Document excerpt:
The relevant facts are simple. The petitioners in the two cases are the plaintiffs Halo and Stryker, each of which owns a patent infringed by the defendants (Pulse in the Halo case, Zimmer in the Stryker case). In both cases, the Federal Circuit held that enhanced damages were not available under that court’s 2007 decision in In re Seagate Technology, LLC, which permits enhanced damages only upon clear and convincing evidence of objectively reckless willfulness.

Essentially, Halo and Stryker present the case as a reprise of Octane Fitness, LLC v. ICON Health & Fitness, in which the Court considered the standard for awarding attorney’s fees to a prevailing party under 35 U.S.C. § 285 (the section of the Patent Act that follows immediately after Section 284). Section 285 is just as vague as Section 284, stating that a “court in exceptional cases may award reasonable attorney fees.” And the Federal Circuit had imposed a standard almost identical to the standard at issue here: requiring clear and convincing evidence of conduct that was both objectively and subjectively reprehensible. On review, in Octane the Court dismissed the Federal Circuit jurisprudence out of hand, characterizing its narrow “inflexible framework” as ill-suited for such an “inherently flexible” statute and mandating a fact-specific discretionary determination for each case.

The syllogism is obvious. It starts with three incontestable premises: Section 284 reads just like Section 285; the Federal Circuit has read both statutes the same way; and the Court already has rejected that Federal Circuit framework in favor of an open-ended flexible analysis. The conclusion, in the views of Halo and Stryker: the Court should do the same thing in these cases as it did in Octane.

The defendants (respondents Pulse and Zimmer) provide an equally logical and compelling narrative. Their narrative, though, rests more on history and judicial habit and less on statutory language. The first point is that courts for a century – including several decisions of the Supreme Court – interpreted the predecessors of Section 284 narrowly, effectively requiring willful infringement. Second, courts always have required something close to willfulness for imposing punitive damages. Therefore, the defendants reason, it makes no sense to assume Congress would use the loose language of Section 284 to call for such a radical departure from historical practice as the flexible and generalizing multi-factor analysis that Halo and Stryker seek.

There is much more in the briefing, which includes two dozen amicus briefs on the merits. There is extended discussion about whether the cases can be read as simply as Pulse and Zimmer suggest, and a similarly extended discussion about the constitutional underpinnings of punitive damages. Finally, a large part of the briefing presents a spirited debate about patent policy. On the one hand, the Federal Circuit’s narrow and Procrustean standard makes it trivially easy for bad-faith infringers to escape scot-free – all they need do is find by the time of trial a single objectively reasonable defense. On the other hand, a vague and flexible standard makes it much harder for defendants to force reasonable settlements, because plaintiffs operating under such a vague standard almost always could claim a reasonable likelihood that they would receive enhanced damages if they pursued a matter to trial.

Supplied information:
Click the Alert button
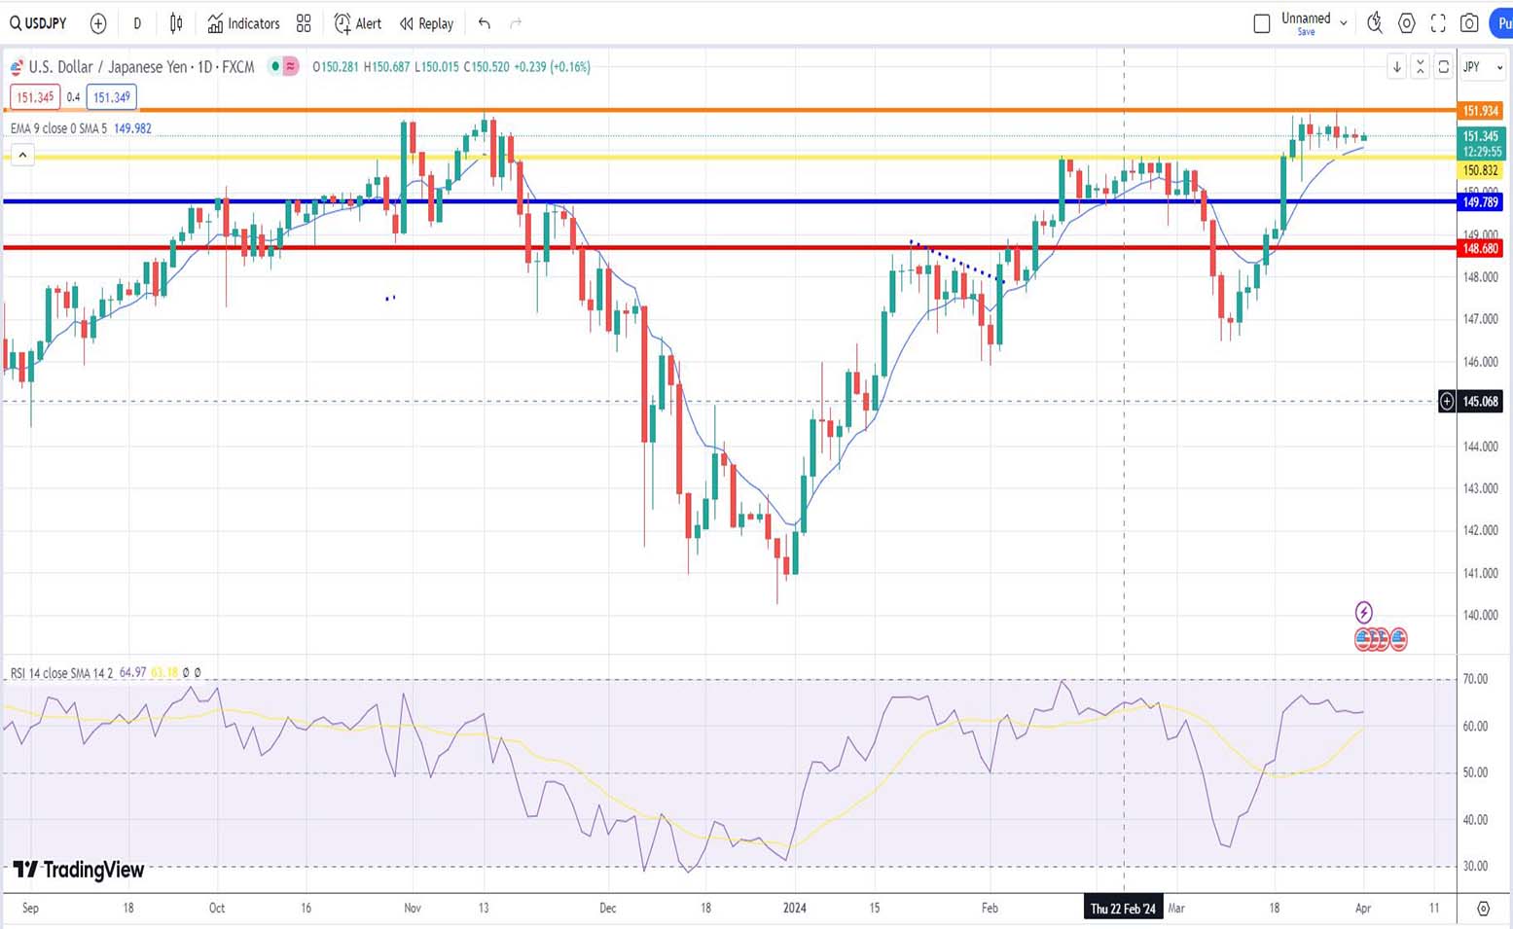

--

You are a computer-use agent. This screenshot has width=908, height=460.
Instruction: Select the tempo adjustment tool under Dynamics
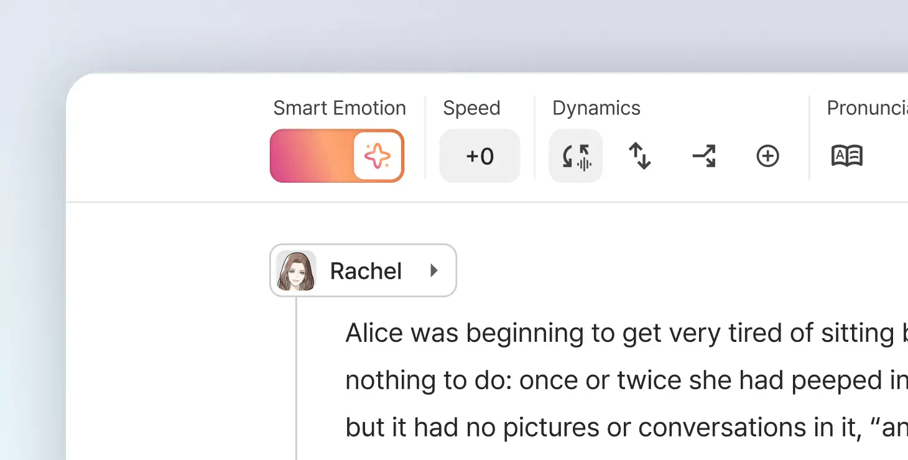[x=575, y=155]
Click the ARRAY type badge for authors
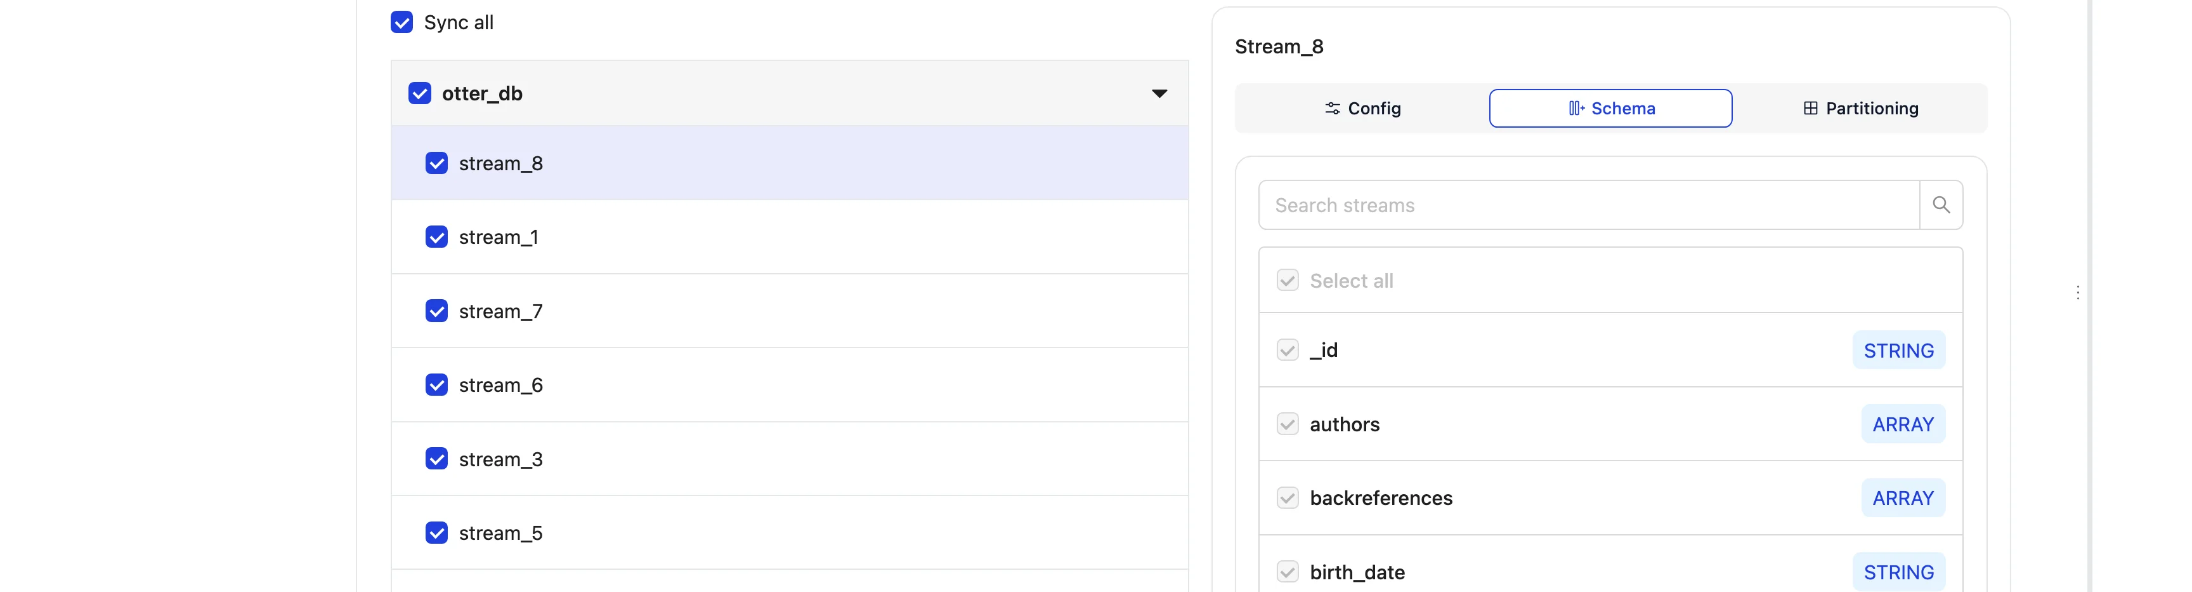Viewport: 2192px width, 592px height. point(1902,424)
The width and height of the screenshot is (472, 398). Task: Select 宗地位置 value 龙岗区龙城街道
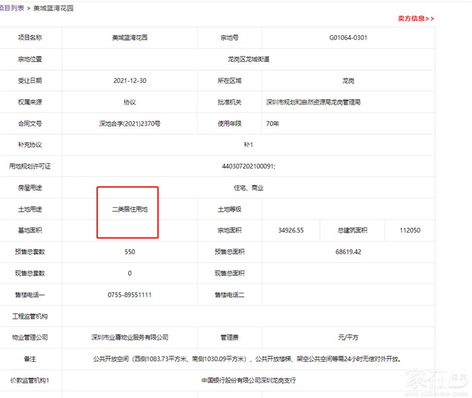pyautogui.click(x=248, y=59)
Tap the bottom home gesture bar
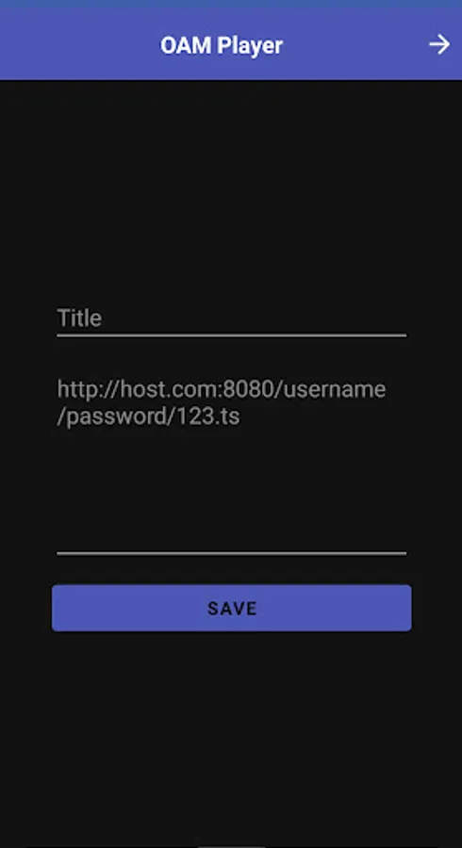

Written problem 1: Print the part of the patent damages excerpt that opens with the words containing "The defendants (respondents" and closes with "and Stryker seek.".
Written problem 2: Please state whether each statement agrees with the patent damages excerpt, answering yes or no and quoting the deciding words: (a) the Federal Circuit's Seagate decision was issued in 2007; (b) Section 285 comes immediately before Section 284 in the Patent Act; (c) the briefing includes two dozen amicus briefs on the merits.
Written problem 3: In the patent damages excerpt, which defendant was involved in the Stryker case?
The listing is separate material, unrelated to the patent damages excerpt.

Right answer 1:
The defendants (respondents Pulse and Zimmer) provide an equally logical and compelling narrative. Their narrative, though, rests more on history and judicial habit and less on statutory language. The first point is that courts for a century – including several decisions of the Supreme Court – interpreted the predecessors of Section 284 narrowly, effectively requiring willful infringement. Second, courts always have required something close to willfulness for imposing punitive damages. Therefore, the defendants reason, it makes no sense to assume Congress would use the loose language of Section 284 to call for such a radical departure from historical practice as the flexible and generalizing multi-factor analysis that Halo and Stryker seek.

Right answer 2:
(a) Yes: "that court’s 2007 decision in In re Seagate Technology, LLC"
(b) No: "the section of the Patent Act that follows immediately after Section 284"
(c) Yes: "which includes two dozen amicus briefs on the merits"

Right answer 3: Zimmer was the defendant in the Stryker case.